Segment Start: Extracted information
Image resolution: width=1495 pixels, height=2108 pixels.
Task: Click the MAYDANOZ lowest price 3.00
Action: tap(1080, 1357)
Segment End: Extracted information
Segment Start: Extracted information
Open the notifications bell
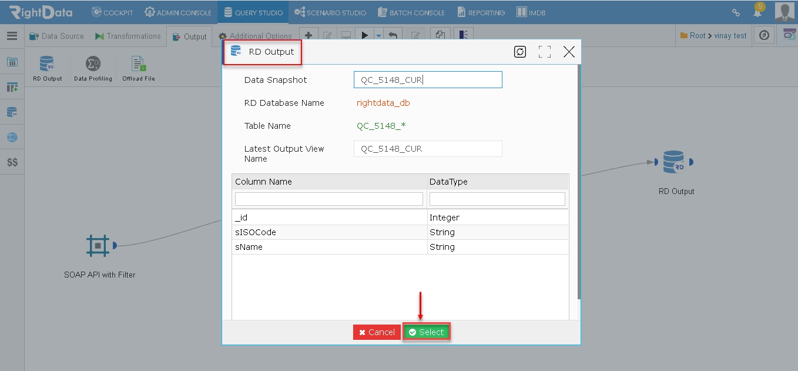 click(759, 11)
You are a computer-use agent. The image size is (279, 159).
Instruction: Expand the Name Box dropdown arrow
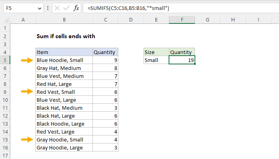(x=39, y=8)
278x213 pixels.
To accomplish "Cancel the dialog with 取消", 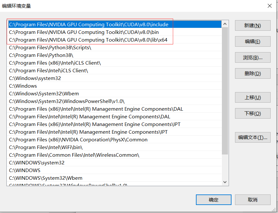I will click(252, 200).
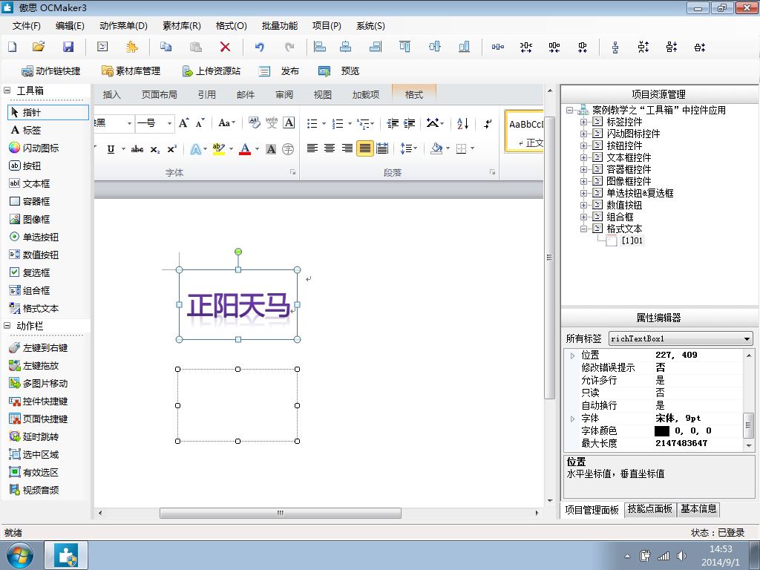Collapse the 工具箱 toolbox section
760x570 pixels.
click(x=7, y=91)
Segment End: Extracted information
Segment Start: Extracted information
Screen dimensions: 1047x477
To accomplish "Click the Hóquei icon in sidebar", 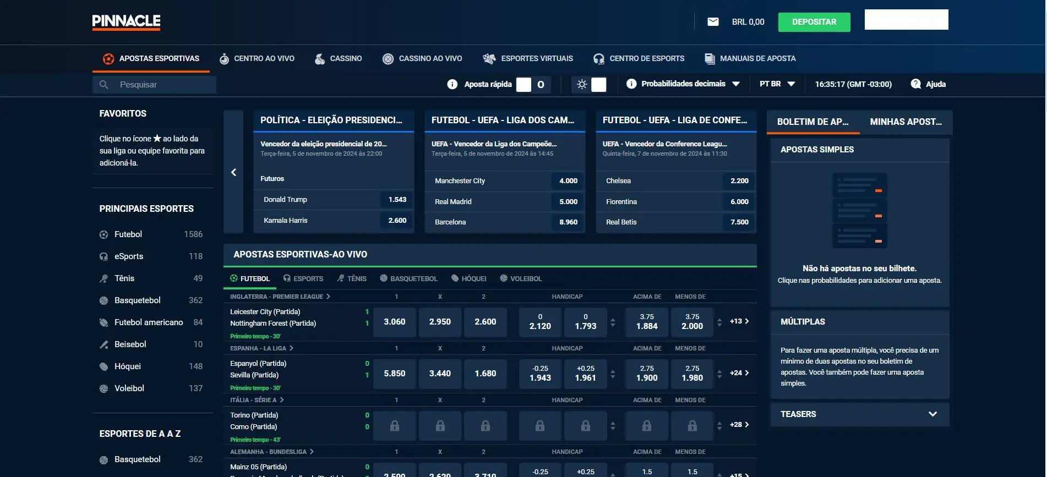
Segment End: Extracted information
Working from the entries above, please transcribe only the lines from the line with "You are a computer-use" through the line with "278x213 pixels.", exactly, with both end lines and without pictures.

You are a computer-use agent. The image size is (279, 159).
Instruction: Expand the Name Box dropdown arrow
(x=39, y=8)
278x213 pixels.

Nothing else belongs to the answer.